I don't have rats yet, but I will on SAAATURDAYY! I want to name them crazy stuff, but like I mentioned before I find it difficult to come up with stuff. They already have names from the rescue, so I'll probably just leave them. One is Butterscotch (Butters), Ham, and the other whom I refer to as Spot. I imagine "The Rartist Formerly Known as Spot" will be worked in somehow. The BF and I have decided that when (if ever) we get a dog his name will be The Dude AKA Jeffery "The Dude" Lebowski. It's his favorite movie...


----------



## southernmomma

i woud love too! him and my other male are my pride! and of course my dumbo girl who is now pregnant!


----------



## Arashi

I'm bad with naming. just because I couldn't think of a name, I wanted to give one of my pets the name "pet".


----------



## southernmomma

haha well my fiancee helps me pick my names.


----------



## grayakito

Hey all, I'm new here 

A newcomer to the ratty world, my journey began when an acquaintance of mine was unable to take care of his rat anymore and decided her fate would depend on the response received by a Facebook wall post. It was perfect timing, as I had just decided that week it was high-time for me to have some furry company.

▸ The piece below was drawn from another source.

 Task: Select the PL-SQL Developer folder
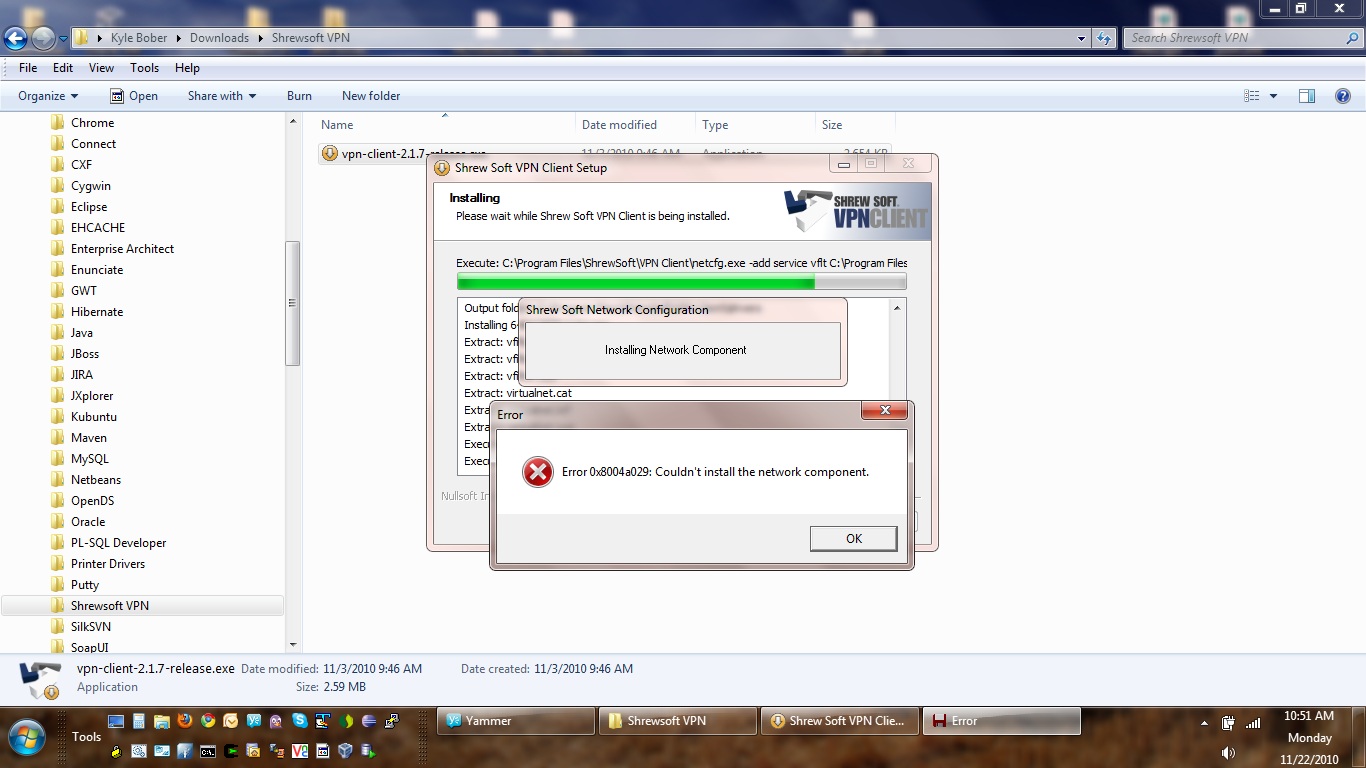click(118, 543)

As I made the journey to welcome my new friend home, I learned the name of this cute little black-hooded rat was Anaximander, after my acquaintance's favorite Greek philosopher. Having prepared for little Maxie, I knew I would need to obtain a buddy for her. This buddy turned out to be your typical wild-type Agouti, but I had been so caught up in preparing their cage, Sue Bee's mix, bedding and toys that I had forgotten to come up with a name for my new little girl. Over dinner with a friend, it was decided she needed an equally powerful name: Onika Rasputin. But really, just Rasputin for short 

I wish I had the photo-taking skills of people on this board, but the gals seem camera shy and we're still getting acquainted. I'll be sure to post a proper introduction for them once we've got the glamor shots ;D Two weeks into rat ownership, and I'm loving every minute of it. If only I could be sure they've gotten the hang of the litterbox, haha. But they definitely have a mind of their own, and I love them for it.



Anaximander and Rasputin. The best little ladies I could ask for <3


----------



## PitterPatter

Well. All of my animals have always had unique names.

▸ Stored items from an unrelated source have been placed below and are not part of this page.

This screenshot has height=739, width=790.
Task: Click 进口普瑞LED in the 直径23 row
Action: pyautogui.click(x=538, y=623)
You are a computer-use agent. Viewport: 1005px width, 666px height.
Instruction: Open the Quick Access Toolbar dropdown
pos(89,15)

My cockatiel's name was chosen by his previous owner; Bungie.

Both my dogs' full names are Nitrous Oxide and Niobium. (Still pronounced "Neo", but Ny-oh as a full name. Periodic table names..)
My cat's name is Links. She looks like a lynx and has a fascination with sitting on my laptop.
My new rattie I just adopted, his name is Mohawk.

Other animals I've named in the past were: Chou & Poivre, Peawea, Dessyre.. (can't remember many others).

My girlfriend has some cool names for her pets.
Her cat's name is Dawggie, and her rat's name is Mearlin.


----------



## kamii

My dog's real KC show name is 'Touch Of Pink' -_- it's sad.

I've had a few amusing names, mainly for hamsters. 
Had a girl hammie named 'Dr Beardface' (she had a perfect goatee marking), a boy named Mullet (he had short hair in front and long behind) and a guinea pig called Lambchop.. because he honestly had fur like a sheep. XD

Many of my fish have silly names too. I have Poirot ('cause he has a moustache) and Scrooge (because she's always hiding) the bristlenose catfishes, then Long John Silver (a silver-tip tetra) and one of my bettas is called Dave, because he was sold as a female who I named Xena, but turned out to be a plakat male X'D


----------



## Deplume

kamii said:


> Many of my fish have silly names too. I have Poirot ('cause he has a moustache)


LMFAO! X'D
That's an awesome name for a fish! 
;D
x


----------



## Malcolmratdad

My cats growing up were "kitty" and "pookie bear" lol. They're both awesome cats but getting old  my ratties have more dignified names, Ruby and Rosie. And I had two guinea pigs when I was young named Archie and Reggie.


----------



## Arashi

Malcolmratdad said:


> My cats growing up were "kitty" and "pookie bear" lol. They're both awesome cats but getting old  my ratties have more dignified names, Ruby and Rosie. And I had two guinea pigs when I was young named Archie and Reggie.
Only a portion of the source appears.